::: Available data :::

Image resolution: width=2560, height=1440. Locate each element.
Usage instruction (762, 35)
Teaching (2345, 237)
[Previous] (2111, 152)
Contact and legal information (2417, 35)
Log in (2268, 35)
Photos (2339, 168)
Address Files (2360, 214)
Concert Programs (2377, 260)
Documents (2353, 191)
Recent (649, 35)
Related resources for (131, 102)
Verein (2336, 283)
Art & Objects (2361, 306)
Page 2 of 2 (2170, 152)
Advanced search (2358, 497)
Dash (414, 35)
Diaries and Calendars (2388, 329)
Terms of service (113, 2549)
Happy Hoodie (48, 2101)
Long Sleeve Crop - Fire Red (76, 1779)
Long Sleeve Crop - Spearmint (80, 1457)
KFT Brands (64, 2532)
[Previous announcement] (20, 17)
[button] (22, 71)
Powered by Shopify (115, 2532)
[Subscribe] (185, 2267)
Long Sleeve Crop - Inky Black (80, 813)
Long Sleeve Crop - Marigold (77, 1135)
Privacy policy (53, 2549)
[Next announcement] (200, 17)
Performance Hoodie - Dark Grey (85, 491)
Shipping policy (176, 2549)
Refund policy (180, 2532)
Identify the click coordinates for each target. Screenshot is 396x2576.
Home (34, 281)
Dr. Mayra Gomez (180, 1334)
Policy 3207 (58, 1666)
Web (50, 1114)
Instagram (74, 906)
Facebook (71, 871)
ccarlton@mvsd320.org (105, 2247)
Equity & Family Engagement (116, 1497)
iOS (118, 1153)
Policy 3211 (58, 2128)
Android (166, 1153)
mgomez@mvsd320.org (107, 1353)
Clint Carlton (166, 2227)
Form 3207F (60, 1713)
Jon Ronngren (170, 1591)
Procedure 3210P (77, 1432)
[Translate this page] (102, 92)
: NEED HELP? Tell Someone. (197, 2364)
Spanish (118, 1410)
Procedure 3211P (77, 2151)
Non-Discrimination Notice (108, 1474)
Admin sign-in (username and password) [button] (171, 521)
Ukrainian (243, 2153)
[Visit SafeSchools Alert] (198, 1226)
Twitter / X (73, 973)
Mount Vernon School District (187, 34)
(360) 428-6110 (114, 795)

:::

Task objective: Each line of the data is to be written out again exactly.

Exercise response:
Image resolution: width=2560, height=1440. Locate each element.
Usage instruction (762, 35)
Teaching (2345, 237)
[Previous] (2111, 152)
Contact and legal information (2417, 35)
Log in (2268, 35)
Photos (2339, 168)
Address Files (2360, 214)
Concert Programs (2377, 260)
Documents (2353, 191)
Recent (649, 35)
Related resources for (131, 102)
Verein (2336, 283)
Art & Objects (2361, 306)
Page 2 of 2 (2170, 152)
Advanced search (2358, 497)
Dash (414, 35)
Diaries and Calendars (2388, 329)
Terms of service (113, 2549)
Happy Hoodie (48, 2101)
Long Sleeve Crop - Fire Red (76, 1779)
Long Sleeve Crop - Spearmint (80, 1457)
KFT Brands (64, 2532)
[Previous announcement] (20, 17)
[button] (22, 71)
Powered by Shopify (115, 2532)
[Subscribe] (185, 2267)
Long Sleeve Crop - Inky Black (80, 813)
Long Sleeve Crop - Marigold (77, 1135)
Privacy policy (53, 2549)
[Next announcement] (200, 17)
Performance Hoodie - Dark Grey (85, 491)
Shipping policy (176, 2549)
Refund policy (180, 2532)
Identify the click coordinates for each target. Screenshot is 396x2576.
Home (34, 281)
Dr. Mayra Gomez (180, 1334)
Policy 3207 (58, 1666)
Web (50, 1114)
Instagram (74, 906)
Facebook (71, 871)
ccarlton@mvsd320.org (105, 2247)
Equity & Family Engagement (116, 1497)
iOS (118, 1153)
Policy 3211 (58, 2128)
Android (166, 1153)
mgomez@mvsd320.org (107, 1353)
Clint Carlton (166, 2227)
Form 3207F (60, 1713)
Jon Ronngren (170, 1591)
Procedure 3210P (77, 1432)
[Translate this page] (102, 92)
: NEED HELP? Tell Someone. (197, 2364)
Spanish (118, 1410)
Procedure 3211P (77, 2151)
Non-Discrimination Notice (108, 1474)
Admin sign-in (username and password) [button] (171, 521)
Ukrainian (243, 2153)
[Visit SafeSchools Alert] (198, 1226)
Twitter / X (73, 973)
Mount Vernon School District (187, 34)
(360) 428-6110 (114, 795)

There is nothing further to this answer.